18 Mayıs Cuma: İzmir Hücre Karşıtı Platform’u, 18 Mayıs Cuma günü, Ölüm Orucu direnişçilerinin bulunduğu Yeşilyurt Devlet Hastanesi önünde bir basın açıklaması yaptı. Platform temsilcileri önce Yeşilyurt Devlet Hastanesi’ne yeni atanan başhekimi ziyaret etti. Ölüm Orucu’ndaki direnişçilerin sağlık durumları hakkında bilgi alındı. Bu ziyaretin ardından, saat 12:30’da tutsakların bulunduğu hastanenin mahkum koğuşunun yakınında basın açıklaması yapıldı. “Devrimci tutsaklar yalnız değildir!”, “Zorla tedavi işkencedir!”, “İnsanlık onuru işkenceyi yenecek!” sloganları atıldı. Eylemin ardından hastanedeki Ölüm Orucu direnişçileri için getirilen karanfiller tutsak ailelerine verilerek, tutsaklara iletilmesi istendi.

19 Mayıs Cumartesi: Her hafta yapılan Cumartesi eylemine bu hafta 100’ü aşkın kişi katıldı. Konak Sümerbank önünde yarım saat süren eylem saygı duruşuyla başladı. “Devrim şehitleri ölümsüzdür!”, “Şehit namırın!”, “Anaların öfkesi katilleri boğacak!”, “Gün gelecek, devran dönecek, katiller halka hesap verecek!”, “Devrimci tutsaklar onurumuzdur!” vb. sloganlar atıldı. Basın metnini Limter-İş Genel Başkan Yardımcısı Mehmet Barındık okudu ve eylem sloganlarla bitirildi.

SY Kızıl Bayrak/İzmir




Zindanlardan kısa kısa...


İHD İstanbul Şubesi İstiklal Caddesi’nde bildiri dağıttı

İnsan Hakları Derneği İstanbul Şubesi F tipi cezaevlerindeki yaşanan insanlık dışı uygulamaları oturma eylemi yaparak protesto etti. 22 Mayıs Çarşamba günü İstiklal Caddesi’nde “Ölümleri görün, çığlıkları duyun, susmayın!” başlıklı özel sayı dağıtarak, Ölüm Oruçları’nda 215. güne girildiğini belirttiler.

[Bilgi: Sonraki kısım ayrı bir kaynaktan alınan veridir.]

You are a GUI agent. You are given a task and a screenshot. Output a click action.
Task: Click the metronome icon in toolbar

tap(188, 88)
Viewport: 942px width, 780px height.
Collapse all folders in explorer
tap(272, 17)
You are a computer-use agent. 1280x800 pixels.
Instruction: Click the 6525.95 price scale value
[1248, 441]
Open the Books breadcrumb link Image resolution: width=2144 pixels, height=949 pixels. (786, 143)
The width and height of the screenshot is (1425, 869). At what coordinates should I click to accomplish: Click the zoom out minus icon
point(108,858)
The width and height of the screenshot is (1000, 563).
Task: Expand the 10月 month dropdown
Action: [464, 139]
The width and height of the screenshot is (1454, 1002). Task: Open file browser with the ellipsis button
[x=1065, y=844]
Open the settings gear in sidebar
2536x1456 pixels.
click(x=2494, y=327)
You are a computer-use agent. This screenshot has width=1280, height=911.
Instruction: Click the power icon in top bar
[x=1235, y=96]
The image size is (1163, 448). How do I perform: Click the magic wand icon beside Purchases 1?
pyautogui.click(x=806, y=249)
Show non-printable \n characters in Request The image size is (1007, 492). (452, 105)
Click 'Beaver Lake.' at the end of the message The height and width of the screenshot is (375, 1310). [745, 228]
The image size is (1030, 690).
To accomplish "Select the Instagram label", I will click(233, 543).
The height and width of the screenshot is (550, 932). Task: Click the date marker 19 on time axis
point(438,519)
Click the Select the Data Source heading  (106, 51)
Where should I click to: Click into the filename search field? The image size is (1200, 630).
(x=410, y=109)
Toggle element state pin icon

Açıklamada “Yeni ölümler istemiyoruz. F tipi cezaevlerini kapatın” denildi.

Adem Kepeneklioğlu’na 3 yıl hücre cezası

Minerva Hukuk Bürosu tarafından yapılan yazılı açıklamada, Tekirdağ F Tipi Cezaevi’nde bulunan müvekilleri Adem Kepeneklioğlu’nun 1988 yılında firar ve 1993 yılında da firara teşebbüs ettiği gerekçesiyle 3 yıl kesintisiz hücre cezasına çarptırıldığı belirtildi. Ve bu zaman zarfı içinde Kepenklioğlu’nun havalandırmaya çıkartılmayacağı ve ailesiyle 15 günde bir sadece 1 saat görüştürüleceği, mektuplarının da aynı aralıkla verileceği bildirildi.